Dairy farm problems
DAIRY farmers have again been urged to 'pull the belt buckle in' after Fonterra sliced 30c from its previous forecast range for the 2012-13 season to $5.65-$5.75.
The dairy cooperative has mostly blamed the continuing strength of the New Zealand dollar for a lower farm-gate milk price of $5.25/kg of milk solids, down from $5.50, and a lower forecast net profit after-tax range of 40c-50c, down from 45c-55c a share.
It represented an estimated $500 million drop in revenue for the New Zealand economy and followed Westland Milk Products' 70c/kg MS downwards revision to its season forecast payout, which was now $5-$5.40.
While some recovery in global dairy prices was anticipated, Fonterra did not know how strong that recovery would be or when it would kick in, and farmers were advised to continue to plan cautiously, chief executive Theo Spierings said.
The announcement did not come as a surprise, as some economists had previously forecast as low as $5.50.
North Otago Federated Farmers president Richard Strowger said while it would be tight, and uncomfortable but not impossible for some farmers, it could be really break-even stuff, to almost losing if they don't pull their horns in.
"The global economy is fragile and is going to continue to be so, and farmers are going to have to pull the belt buckle in and look at their costs," Mr Strowger said.
While there had been improving prices in recent GlobalDairyTrade trading events, the strength of the dollar was eroding any gains, Fonterra chairman Sir Henry van der Heyden said.
Overall, the GDT trade-weighted index was up 4.1 percent across the past four events, underpinned by a 7.8pc rise on August 15.
However, prices were low compared with a year ago, and the NZ dollar remained strong against the US dollar.
"Fonterra's consumer businesses are under pressure because of unfavourable foreign exchange translation effects in many markets, and a difficult retail environment affecting the Australia-New Zealand business," Mr Spierings said.
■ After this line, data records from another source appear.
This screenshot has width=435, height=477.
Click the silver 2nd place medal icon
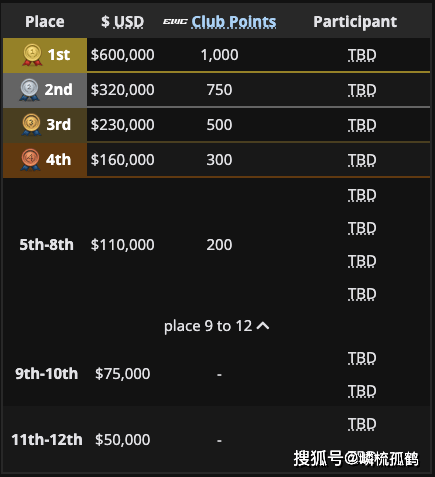29,90
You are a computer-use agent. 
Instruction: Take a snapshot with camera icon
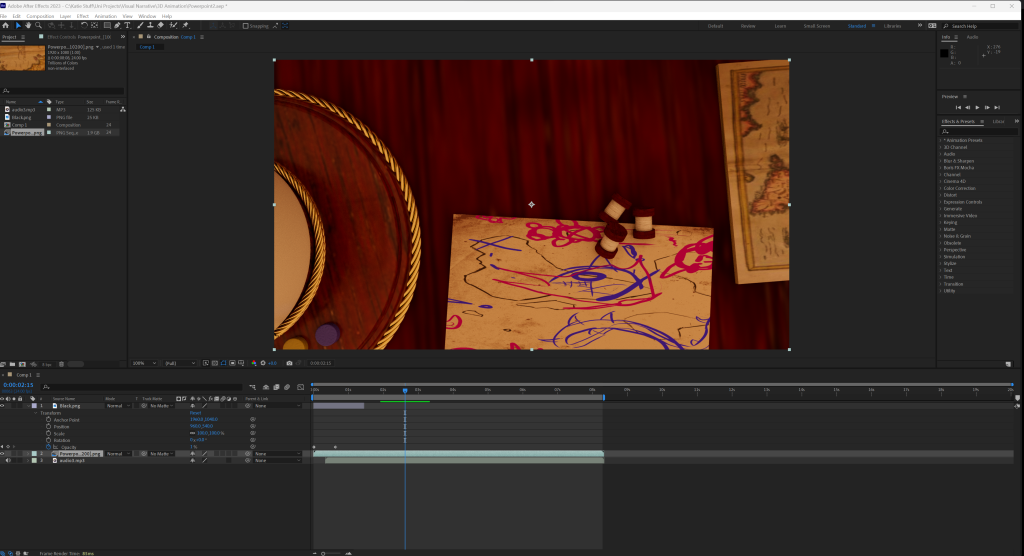click(289, 363)
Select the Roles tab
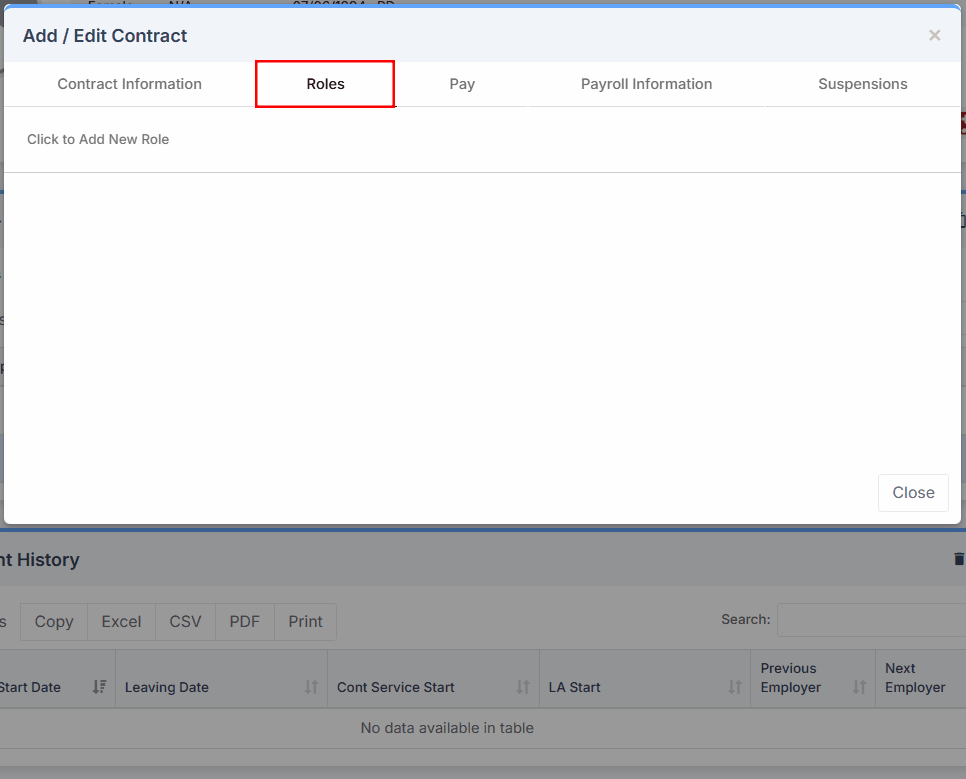The image size is (966, 779). (x=324, y=84)
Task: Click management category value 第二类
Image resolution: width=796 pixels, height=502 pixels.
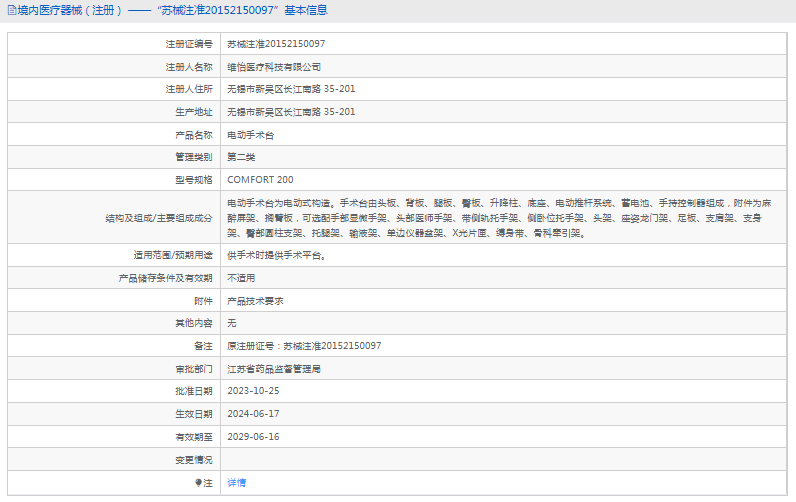Action: (242, 157)
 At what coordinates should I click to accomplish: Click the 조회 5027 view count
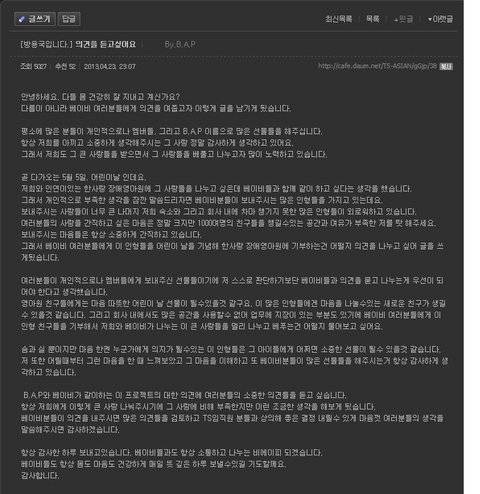click(x=33, y=67)
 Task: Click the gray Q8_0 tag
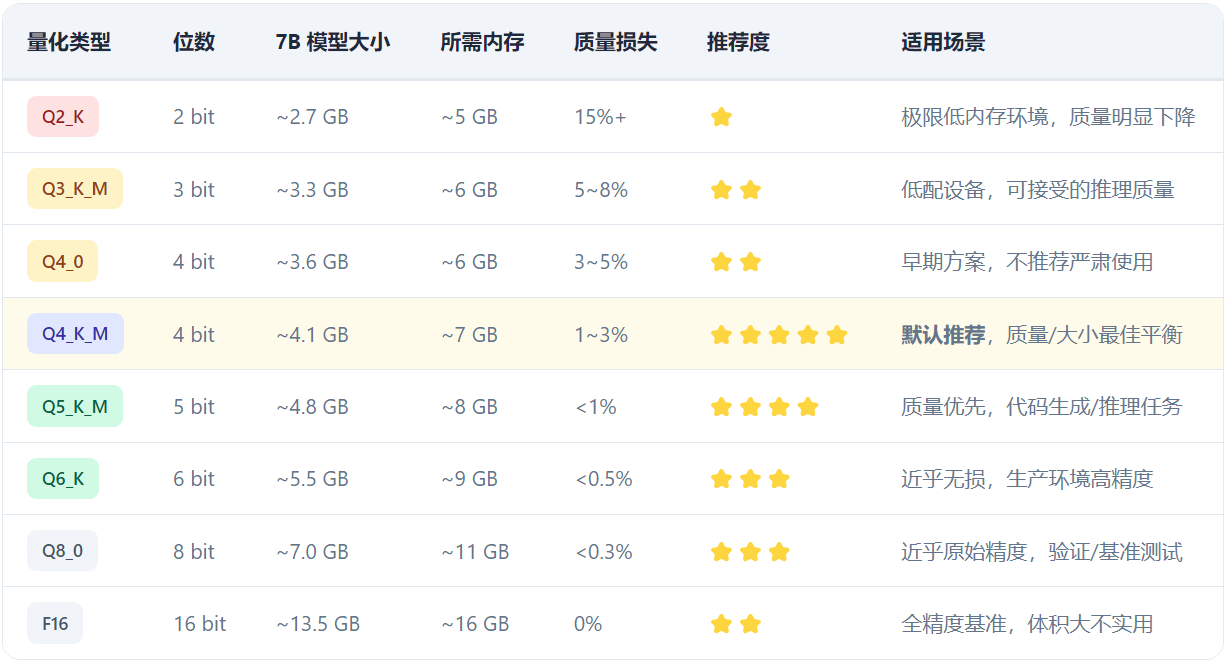coord(62,551)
"There appeared to be some early signs of strengthening dairy prices, partially driven by global weather events.
"A serious drought in the US was pushing up the price of grain, which seemed to be affecting dairy production and tightening supply.
"Weather conditions in Europe, with extreme wet in the northern regions of the continent and a heatwave in the south, were also affecting grain production, while the Indian summer monsoon was also off to a slow start, with rainfall about 20pc below normal."
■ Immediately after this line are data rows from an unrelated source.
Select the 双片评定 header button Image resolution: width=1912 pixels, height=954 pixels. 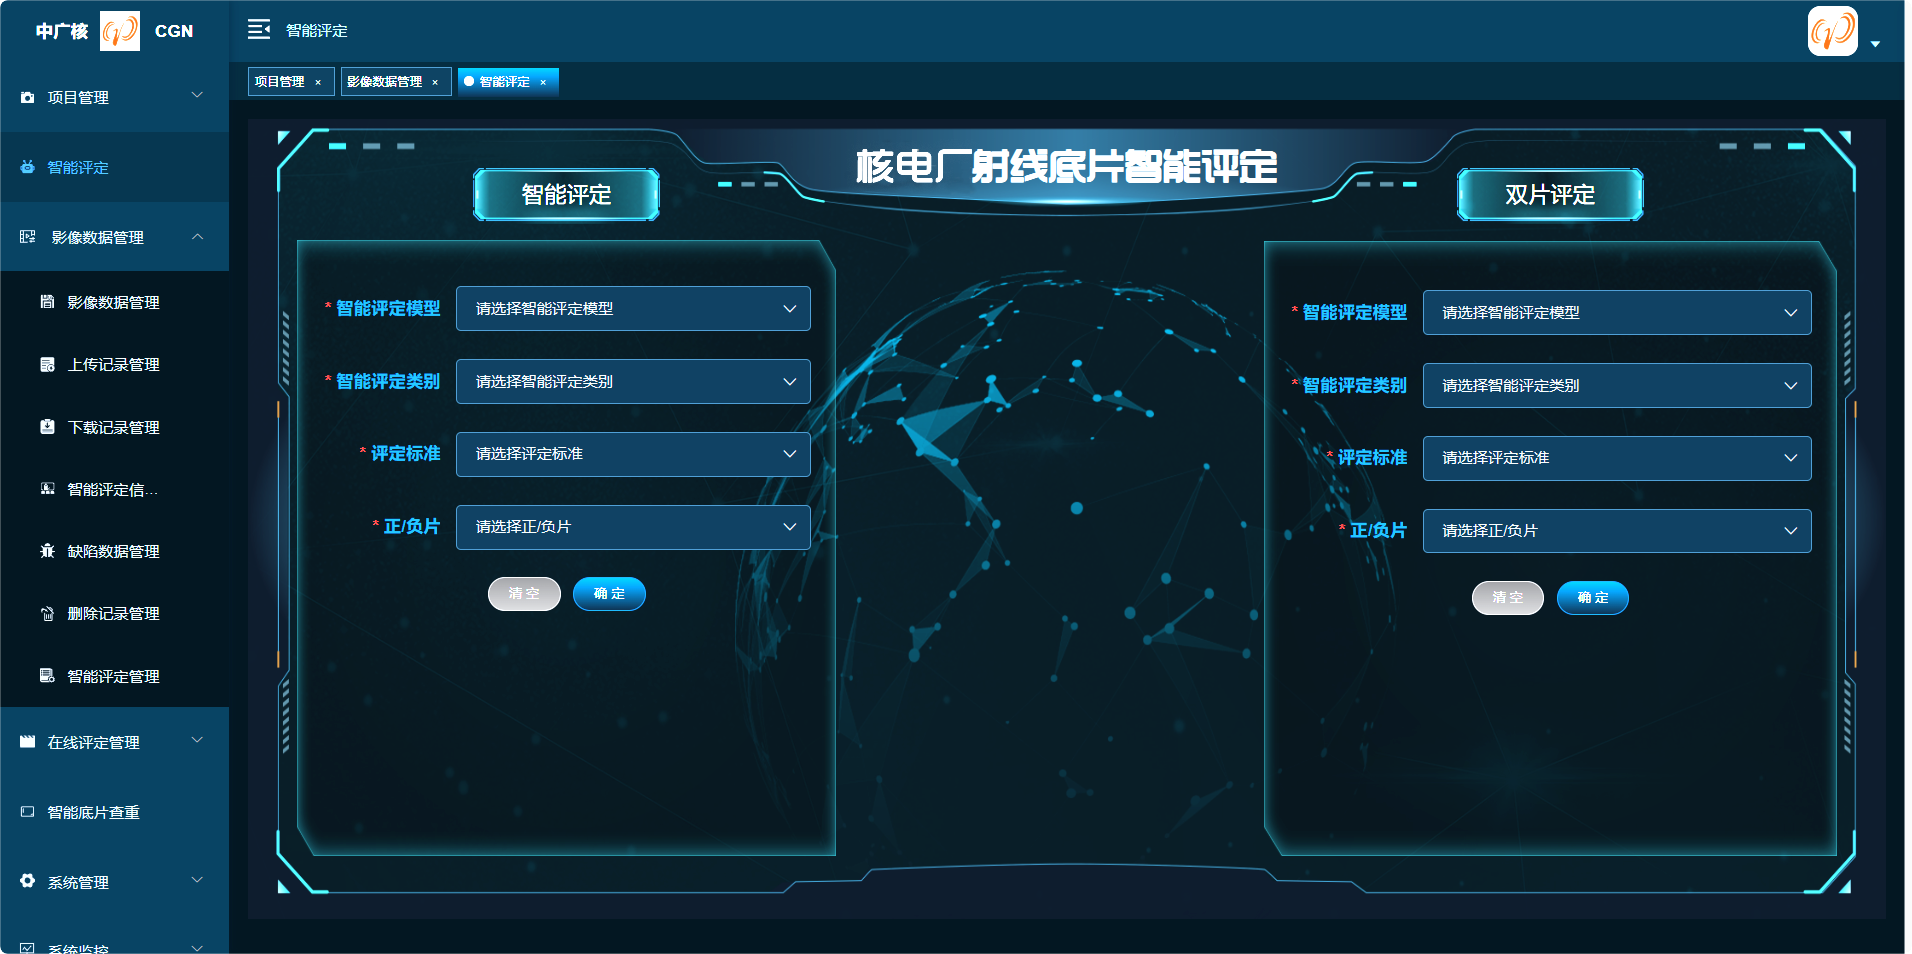pos(1549,195)
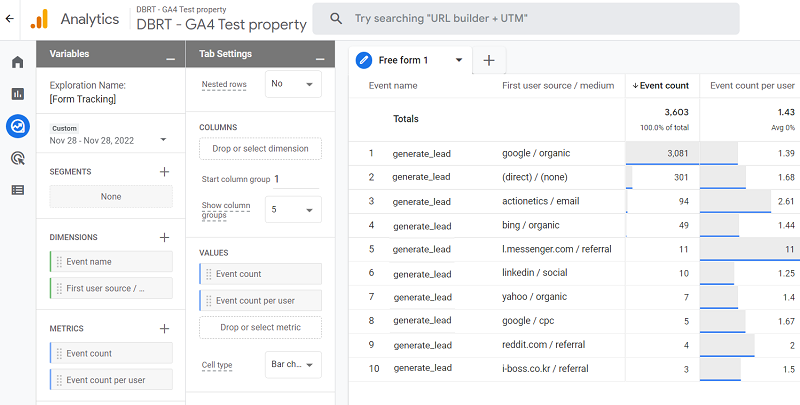This screenshot has height=405, width=800.
Task: Open the Show column groups dropdown
Action: click(x=293, y=210)
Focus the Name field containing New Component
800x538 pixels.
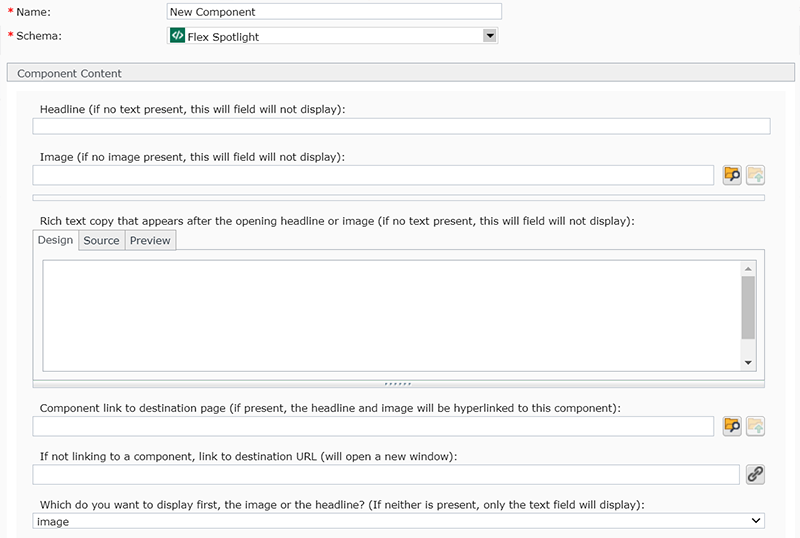click(x=334, y=12)
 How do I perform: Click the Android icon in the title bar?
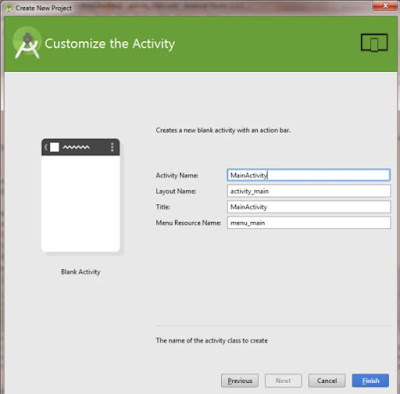click(8, 8)
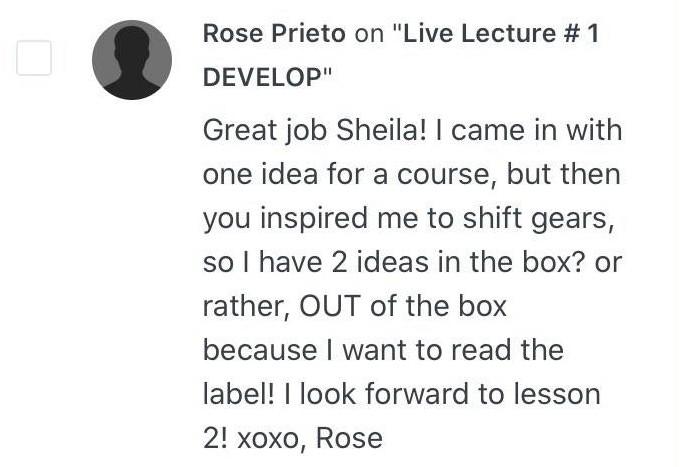The image size is (680, 467).
Task: Tick the checkbox beside Rose Prieto's comment
Action: coord(34,58)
Federated Farmers dairy chairman Willy Leferink said most farmers would have prepared two budgets based on a mid and low $5 payout, and farmers should now realign their lower end budgets down to $5.
"It has been a hell of a wet season and, with calving still in progress, farmers are under immense pressure," Mr Leferink said.
"Those under financial stress need to be completely open with their bank manager and should also put their hand up if they need help.
"If you feel yourself overwhelmed, don't be stoic.
"Talk to your family, your neighbours and to us at Federated Farmers," he said.
Fonterra Shareholders Council chairman Ian Brown said farmers' resilience and early signs of a turnaround in commodity prices should help soften the news.
"At some stage, the massive effort farmers had been putting in the record volumes they had been producing and the product they had been moving needed to positively affect the payout," Mr Brown said.